**Prompt**
The entries below must be returned exactly as they stand.

╭──

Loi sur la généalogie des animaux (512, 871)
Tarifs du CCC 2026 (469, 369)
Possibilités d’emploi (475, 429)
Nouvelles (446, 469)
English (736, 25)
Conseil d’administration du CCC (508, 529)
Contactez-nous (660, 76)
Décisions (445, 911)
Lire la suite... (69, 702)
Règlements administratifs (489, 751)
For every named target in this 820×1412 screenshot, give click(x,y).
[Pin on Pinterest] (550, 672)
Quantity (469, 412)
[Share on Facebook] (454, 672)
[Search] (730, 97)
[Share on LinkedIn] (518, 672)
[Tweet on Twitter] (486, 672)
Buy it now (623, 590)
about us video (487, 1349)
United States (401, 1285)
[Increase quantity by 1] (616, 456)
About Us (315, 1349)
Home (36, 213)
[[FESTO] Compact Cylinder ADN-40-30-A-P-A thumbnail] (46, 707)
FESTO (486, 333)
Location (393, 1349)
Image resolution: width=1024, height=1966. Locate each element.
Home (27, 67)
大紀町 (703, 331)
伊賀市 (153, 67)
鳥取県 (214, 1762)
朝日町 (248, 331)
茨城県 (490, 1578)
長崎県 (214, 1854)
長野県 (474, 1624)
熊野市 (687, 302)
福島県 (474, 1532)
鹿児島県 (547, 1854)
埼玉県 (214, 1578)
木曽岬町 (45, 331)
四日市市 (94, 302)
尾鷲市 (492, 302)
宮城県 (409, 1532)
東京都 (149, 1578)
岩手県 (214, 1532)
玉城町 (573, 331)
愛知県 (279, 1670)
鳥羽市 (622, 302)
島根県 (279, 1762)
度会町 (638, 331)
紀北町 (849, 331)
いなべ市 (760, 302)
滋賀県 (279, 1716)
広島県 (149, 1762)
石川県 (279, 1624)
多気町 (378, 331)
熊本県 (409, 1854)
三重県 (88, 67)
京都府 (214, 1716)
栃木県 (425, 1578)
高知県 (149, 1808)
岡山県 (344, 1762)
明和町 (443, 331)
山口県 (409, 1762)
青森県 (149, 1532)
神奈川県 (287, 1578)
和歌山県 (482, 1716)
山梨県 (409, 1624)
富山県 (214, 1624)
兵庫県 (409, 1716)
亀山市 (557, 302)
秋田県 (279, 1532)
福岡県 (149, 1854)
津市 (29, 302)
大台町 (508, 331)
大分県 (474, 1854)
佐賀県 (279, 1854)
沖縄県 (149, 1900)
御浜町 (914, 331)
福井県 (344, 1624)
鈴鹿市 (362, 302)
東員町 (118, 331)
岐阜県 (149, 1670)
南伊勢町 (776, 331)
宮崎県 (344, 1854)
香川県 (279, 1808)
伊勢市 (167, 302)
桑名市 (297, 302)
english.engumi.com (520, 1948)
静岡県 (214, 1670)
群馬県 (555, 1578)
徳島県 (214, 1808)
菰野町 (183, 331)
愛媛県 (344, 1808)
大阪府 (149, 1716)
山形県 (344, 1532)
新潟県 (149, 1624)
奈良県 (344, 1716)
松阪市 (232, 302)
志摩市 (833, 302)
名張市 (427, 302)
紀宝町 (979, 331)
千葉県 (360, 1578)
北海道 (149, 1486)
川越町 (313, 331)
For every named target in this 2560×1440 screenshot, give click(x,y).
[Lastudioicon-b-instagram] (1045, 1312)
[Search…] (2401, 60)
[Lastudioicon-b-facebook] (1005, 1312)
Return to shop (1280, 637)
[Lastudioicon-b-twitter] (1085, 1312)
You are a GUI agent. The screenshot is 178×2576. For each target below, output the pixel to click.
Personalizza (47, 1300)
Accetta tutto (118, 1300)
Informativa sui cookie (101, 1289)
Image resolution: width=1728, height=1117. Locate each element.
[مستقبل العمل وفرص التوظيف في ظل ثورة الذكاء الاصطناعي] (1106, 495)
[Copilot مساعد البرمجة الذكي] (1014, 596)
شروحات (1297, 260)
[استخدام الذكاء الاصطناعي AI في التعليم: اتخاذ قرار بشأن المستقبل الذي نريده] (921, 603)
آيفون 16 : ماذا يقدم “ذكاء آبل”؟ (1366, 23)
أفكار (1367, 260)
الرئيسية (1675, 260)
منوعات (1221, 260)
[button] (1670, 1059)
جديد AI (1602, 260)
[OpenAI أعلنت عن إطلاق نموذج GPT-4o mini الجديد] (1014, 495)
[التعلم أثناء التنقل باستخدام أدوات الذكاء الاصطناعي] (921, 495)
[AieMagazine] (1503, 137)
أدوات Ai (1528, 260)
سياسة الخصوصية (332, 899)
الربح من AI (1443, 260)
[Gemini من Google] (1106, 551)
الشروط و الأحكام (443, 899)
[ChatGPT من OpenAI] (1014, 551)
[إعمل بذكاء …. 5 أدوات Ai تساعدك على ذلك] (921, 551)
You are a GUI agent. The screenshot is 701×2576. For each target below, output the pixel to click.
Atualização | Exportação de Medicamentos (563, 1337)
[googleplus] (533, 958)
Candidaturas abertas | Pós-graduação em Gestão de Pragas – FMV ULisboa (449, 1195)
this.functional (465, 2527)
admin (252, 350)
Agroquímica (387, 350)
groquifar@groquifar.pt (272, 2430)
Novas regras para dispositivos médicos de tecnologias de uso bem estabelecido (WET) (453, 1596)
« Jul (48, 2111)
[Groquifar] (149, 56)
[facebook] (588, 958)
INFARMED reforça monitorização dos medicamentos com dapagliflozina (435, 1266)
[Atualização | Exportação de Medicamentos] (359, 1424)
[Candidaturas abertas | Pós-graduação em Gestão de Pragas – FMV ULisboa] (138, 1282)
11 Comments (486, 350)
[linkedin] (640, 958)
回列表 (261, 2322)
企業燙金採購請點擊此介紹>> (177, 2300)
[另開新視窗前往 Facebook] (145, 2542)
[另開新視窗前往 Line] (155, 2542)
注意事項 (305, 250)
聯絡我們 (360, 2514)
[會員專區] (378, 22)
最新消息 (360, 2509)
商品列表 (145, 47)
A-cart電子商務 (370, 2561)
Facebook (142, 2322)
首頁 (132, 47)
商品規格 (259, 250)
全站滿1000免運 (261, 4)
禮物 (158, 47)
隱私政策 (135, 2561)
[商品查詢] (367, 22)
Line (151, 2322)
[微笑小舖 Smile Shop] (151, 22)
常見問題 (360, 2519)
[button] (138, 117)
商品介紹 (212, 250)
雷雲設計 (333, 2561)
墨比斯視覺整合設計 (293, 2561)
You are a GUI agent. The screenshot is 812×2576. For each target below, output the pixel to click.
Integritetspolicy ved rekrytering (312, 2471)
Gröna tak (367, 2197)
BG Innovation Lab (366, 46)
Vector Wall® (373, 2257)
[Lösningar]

╰──

**Exercise solution**
Loi sur la généalogie des animaux (512, 871)
Tarifs du CCC 2026 (469, 369)
Possibilités d’emploi (475, 429)
Nouvelles (446, 469)
English (736, 25)
Conseil d’administration du CCC (508, 529)
Contactez-nous (660, 76)
Décisions (445, 911)
Lire la suite... (69, 702)
Règlements administratifs (489, 751)
For every named target in this 820×1412 screenshot, give click(x,y).
[Pin on Pinterest] (550, 672)
Quantity (469, 412)
[Share on Facebook] (454, 672)
[Search] (730, 97)
[Share on LinkedIn] (518, 672)
[Tweet on Twitter] (486, 672)
Buy it now (623, 590)
about us video (487, 1349)
United States (401, 1285)
[Increase quantity by 1] (616, 456)
About Us (315, 1349)
Home (36, 213)
[[FESTO] Compact Cylinder ADN-40-30-A-P-A thumbnail] (46, 707)
FESTO (486, 333)
Location (393, 1349)
Image resolution: width=1024, height=1966. Locate each element.
Home (27, 67)
大紀町 (703, 331)
伊賀市 (153, 67)
鳥取県 (214, 1762)
朝日町 (248, 331)
茨城県 (490, 1578)
長崎県 (214, 1854)
長野県 (474, 1624)
熊野市 (687, 302)
福島県 (474, 1532)
鹿児島県 (547, 1854)
埼玉県 (214, 1578)
木曽岬町 (45, 331)
四日市市 (94, 302)
尾鷲市 (492, 302)
宮城県 (409, 1532)
東京都 (149, 1578)
岩手県 (214, 1532)
玉城町 (573, 331)
愛知県 (279, 1670)
鳥羽市 (622, 302)
島根県 (279, 1762)
度会町 (638, 331)
紀北町 (849, 331)
いなべ市 (760, 302)
滋賀県 (279, 1716)
広島県 (149, 1762)
石川県 (279, 1624)
多気町 (378, 331)
熊本県 (409, 1854)
三重県 (88, 67)
京都府 (214, 1716)
栃木県 (425, 1578)
高知県 (149, 1808)
岡山県 (344, 1762)
明和町 (443, 331)
山口県 (409, 1762)
青森県 (149, 1532)
神奈川県 (287, 1578)
和歌山県 (482, 1716)
山梨県 (409, 1624)
富山県 (214, 1624)
兵庫県 (409, 1716)
亀山市 (557, 302)
秋田県 (279, 1532)
福岡県 (149, 1854)
津市 (29, 302)
大台町 (508, 331)
大分県 (474, 1854)
佐賀県 (279, 1854)
沖縄県 (149, 1900)
御浜町 (914, 331)
福井県 (344, 1624)
鈴鹿市 (362, 302)
東員町 (118, 331)
岐阜県 (149, 1670)
南伊勢町 (776, 331)
宮崎県 (344, 1854)
香川県 (279, 1808)
伊勢市 (167, 302)
桑名市 (297, 302)
english.engumi.com (520, 1948)
静岡県 (214, 1670)
群馬県 (555, 1578)
徳島県 (214, 1808)
菰野町 (183, 331)
愛媛県 (344, 1808)
大阪府 (149, 1716)
山形県 (344, 1532)
新潟県 (149, 1624)
奈良県 (344, 1716)
松阪市 (232, 302)
志摩市 (833, 302)
名張市 (427, 302)
紀宝町 (979, 331)
千葉県 (360, 1578)
北海道 (149, 1486)
川越町 (313, 331)
For every named target in this 2560×1440 screenshot, give click(x,y).
[Lastudioicon-b-instagram] (1045, 1312)
[Search…] (2401, 60)
[Lastudioicon-b-facebook] (1005, 1312)
Return to shop (1280, 637)
[Lastudioicon-b-twitter] (1085, 1312)
You are a GUI agent. The screenshot is 178×2576. For each target below, output the pixel to click.
Personalizza (47, 1300)
Accetta tutto (118, 1300)
Informativa sui cookie (101, 1289)
Image resolution: width=1728, height=1117. Locate each element.
[مستقبل العمل وفرص التوظيف في ظل ثورة الذكاء الاصطناعي] (1106, 495)
[Copilot مساعد البرمجة الذكي] (1014, 596)
شروحات (1297, 260)
[استخدام الذكاء الاصطناعي AI في التعليم: اتخاذ قرار بشأن المستقبل الذي نريده] (921, 603)
آيفون 16 : ماذا يقدم “ذكاء آبل”؟ (1366, 23)
أفكار (1367, 260)
الرئيسية (1675, 260)
منوعات (1221, 260)
[button] (1670, 1059)
جديد AI (1602, 260)
[OpenAI أعلنت عن إطلاق نموذج GPT-4o mini الجديد] (1014, 495)
[التعلم أثناء التنقل باستخدام أدوات الذكاء الاصطناعي] (921, 495)
[AieMagazine] (1503, 137)
أدوات Ai (1528, 260)
سياسة الخصوصية (332, 899)
الربح من AI (1443, 260)
[Gemini من Google] (1106, 551)
الشروط و الأحكام (443, 899)
[ChatGPT من OpenAI] (1014, 551)
[إعمل بذكاء …. 5 أدوات Ai تساعدك على ذلك] (921, 551)
You are a GUI agent. The screenshot is 701×2576. For each target below, output the pixel to click.
Atualização | Exportação de Medicamentos (563, 1337)
[googleplus] (533, 958)
Candidaturas abertas | Pós-graduação em Gestão de Pragas – FMV ULisboa (449, 1195)
this.functional (465, 2527)
admin (252, 350)
Agroquímica (387, 350)
groquifar@groquifar.pt (272, 2430)
Novas regras para dispositivos médicos de tecnologias de uso bem estabelecido (WET) (453, 1596)
« Jul (48, 2111)
[Groquifar] (149, 56)
[facebook] (588, 958)
INFARMED reforça monitorização dos medicamentos com dapagliflozina (435, 1266)
[Atualização | Exportação de Medicamentos] (359, 1424)
[Candidaturas abertas | Pós-graduação em Gestão de Pragas – FMV ULisboa] (138, 1282)
11 Comments (486, 350)
[linkedin] (640, 958)
回列表 (261, 2322)
企業燙金採購請點擊此介紹>> (177, 2300)
[另開新視窗前往 Facebook] (145, 2542)
[另開新視窗前往 Line] (155, 2542)
注意事項 (305, 250)
聯絡我們 (360, 2514)
[會員專區] (378, 22)
最新消息 (360, 2509)
商品列表 (145, 47)
A-cart電子商務 (370, 2561)
Facebook (142, 2322)
首頁 (132, 47)
商品規格 (259, 250)
全站滿1000免運 (261, 4)
禮物 (158, 47)
隱私政策 (135, 2561)
[商品查詢] (367, 22)
Line (151, 2322)
[微笑小舖 Smile Shop] (151, 22)
常見問題 (360, 2519)
[button] (138, 117)
商品介紹 (212, 250)
雷雲設計 (333, 2561)
墨比斯視覺整合設計 (293, 2561)
You are a GUI agent. The screenshot is 812×2576. For each target below, output the pixel to click.
Integritetspolicy ved rekrytering (312, 2471)
Gröna tak (367, 2197)
BG Innovation Lab (366, 46)
Vector Wall® (373, 2257)
[Lösningar]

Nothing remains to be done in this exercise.